View from the Country: Is there any unity in the Union?

It must be said that President Trump does best when he has a formal speech that he can read. The speech writers let him speak in short phrases that allowed him to make a point, pause, and get persistent applause led by his Republican legislators.

Following most state of the union speeches, he ended with a rather eloquent appeal for unity within patriotic appeals to “choose greatness.” 

His themes were uniformly conservative; no surprise there. The strength of the economy provided the president with the opportunity to take credit for the growth of the economy, though he doesn’t mention that this has been a steady growth for over 100 months.

The longest segment was, not surprisingly, on what he calls the crisis on our southern border.  Immigrants trying to come to America and claim asylum he characterizes as sources of evil.  Fear mongering was the basic theme here. Only the wall could save America. This augers for more crisis to come in the middle of the month.

Another theme he stressed was the well being of segments of the population, especially minorities, who he claimed are employed at a higher rate than ever before in America. Women were pointed out especially as increasing in the work force.  

This brought sustained cheers from the large group of Democratic women legislators recently elected to the House. You could tell them since most were dressed in white. Even Trump got a kick out of their cheers as they pointed to each other. 

Security issues are to be solved by yet another $700 billion military spending. That would be $1.4 trillion over two years. That on top of the huge tax breaks for the rich will leave serious pressures on the American debt and make it difficult, if not impossible, to spend sufficiently on infrastructure that the president placed as a high priority.

Health care seems a priority with ending the HIV epidemic, lowering drug and hospital costs, and attacking childhood cancer highlighted in the speech.

The most jarring part of the speech came when he said that “an economic miracle is taking place … and the only thing that can stop it are foolish wars, politics, or partisan investigations.”  A strange thing to add to the state of the union. It refers more to the state of Trump’s vulnerabilities to those investigations than to the union.

To fully evaluate the speech you’ll have to see the “fact checkers” to find all the misrepresentations in the speech.

Absent themes were those on gun control, education and climate change. No mention of these. 

One of the more recent characteristics of these speeches has been to introduce “guests” who the president wants to use to symbolize his policy and personal concerns as well to give “feel good” moments to the occasion. 

Some of this is pandering, others are truly celebratory (veterans of WWII, the holocaust, and first responders). 

Congress members also invited symbolic people to the speech, though they don’t get to introduce them to the body and TV audience.

The president, as most do, focused on unity of the country and with political antagonists.

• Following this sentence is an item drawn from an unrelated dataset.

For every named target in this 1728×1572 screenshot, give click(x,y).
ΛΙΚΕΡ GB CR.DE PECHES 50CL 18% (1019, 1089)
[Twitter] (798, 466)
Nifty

He hoped his policies could be sold as cooperative measures that could be successful with Democrats in congress.

The dangerous policies of the Trump administration regarding weakening NATO, dropping the missile treaty and launching a cold-war type missile and atomic competition, and the confusing policies towards the Middle East are another scary part of the speech.

The new Democrat majority in the House is in the process of passing a variety of problem solving legislation, challenging the Republican Senate and President to join them. The unity policy of the president will be challenged fairly swiftly by these proposals.

Competing interests and goals will clash fairly quickly in the year leading up to the 2020 elections. Will Democrats show some flexibility? Will the president show some negotiating skills to find some common ground? Will Senate Republicans let legislation get to the floor for a vote? Stay tuned.

Richard Fulton is an emeritus professor of political science.